The following description of the embodiments of the present utility model will be made clearly and completely with reference to the accompanying drawings, in which it is apparent that the embodiments described are only some embodiments of the present utility model, but not all embodiments. All other embodiments, which can be made by those skilled in the art based on the embodiments of the utility model without making any inventive effort, are intended to be within the scope of the utility model.

In the description of the present utility model, it should be understood that the terms "upper," "middle," "outer," "inner," and the like indicate an orientation or a positional relationship, and are merely for convenience of describing the present utility model and simplifying the description, but do not indicate or imply that the components or elements referred to must have a specific orientation, be constructed and operated in a specific orientation, and thus should not be construed as limiting the present utility model.

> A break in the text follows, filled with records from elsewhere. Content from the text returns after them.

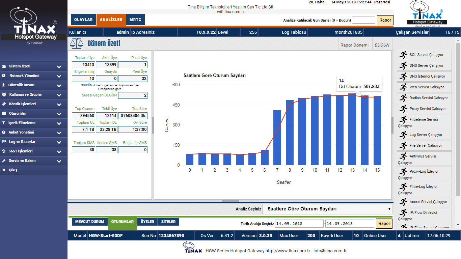The image size is (461, 259).
Task: Click the Servis ve Bakım wrench icon
Action: pyautogui.click(x=4, y=161)
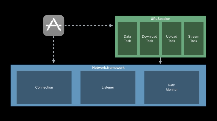Click arrowhead of dashed arrow above Network.framework

click(x=54, y=61)
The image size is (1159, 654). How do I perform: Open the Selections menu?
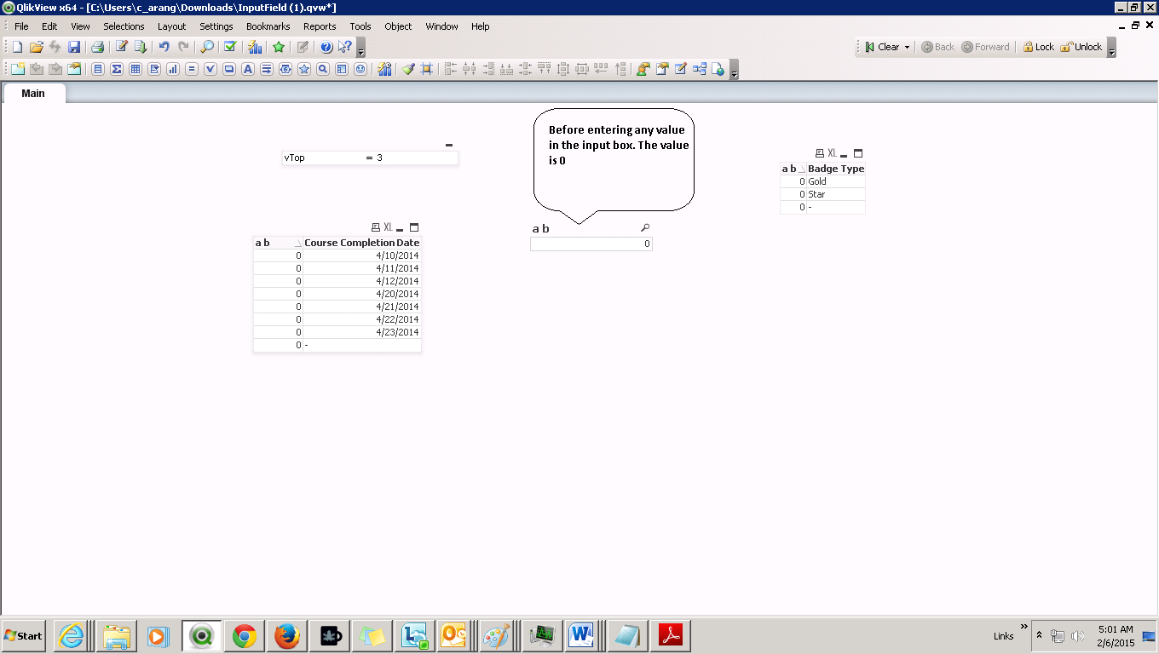click(124, 26)
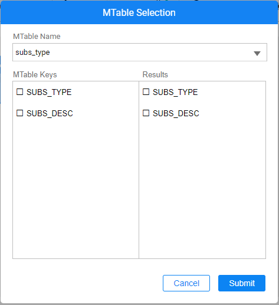Click empty space in Results list

pos(202,187)
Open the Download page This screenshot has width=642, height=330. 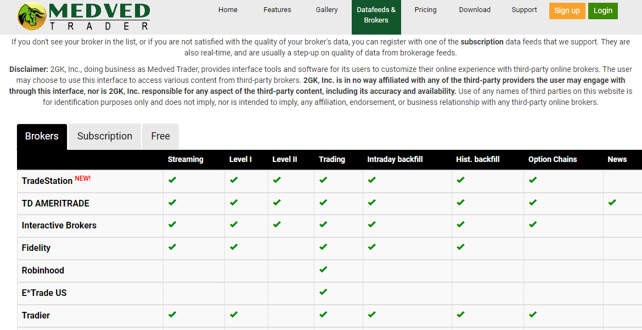(475, 10)
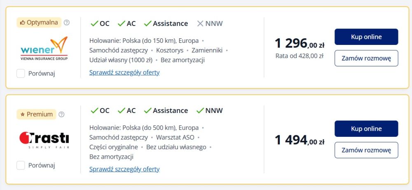Click the NNW checkmark in Trasti offer
Image resolution: width=412 pixels, height=190 pixels.
tap(200, 110)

Referring to fig. 1-4, the utility model discloses a feeding structure of a numerical control machine tool, which comprises a blanking frame 1, a first hydraulic cylinder 3 and a second hydraulic cylinder 6, wherein a feeding port 2 is formed in the upper surface of the blanking frame 1, the first hydraulic cylinder 3 and the second hydraulic cylinder 6 are respectively arranged on the opposite outer side walls of the blanking frame 1, the output end of the first hydraulic cylinder 3 is connected with a push plate 4, the output end of the second hydraulic cylinder 6 is connected with a pressing plate 7, a pushing groove 5 is formed in the inner side wall of the feeding port 2, the position of the pressing plate 7 is matched with the pushing groove 5, and a discharging port 9 is formed in the bottom surface of the pushing groove 5; the material is conveyed through the feed inlet 2, and when the material is large, the material is required to be initially divided into small pieces; the material falls into inside feed inlet 2, and second pneumatic cylinder 6 work drives clamp plate 7 and removes, and clamp plate 7 cooperates push pedal 4 to extrude the material, presses the material to scatter, after pressing scattered material, second pneumatic cylinder 6 withdraws clamp plate 7, and first pneumatic cylinder 3 work drives push pedal 4 and removes, and push pedal 4 pushes the material after cutting apart into feed opening 9, realizes the stable unloading of material, effectively avoids the running of broken roller of bulk material jam, promotes the stability of broken material.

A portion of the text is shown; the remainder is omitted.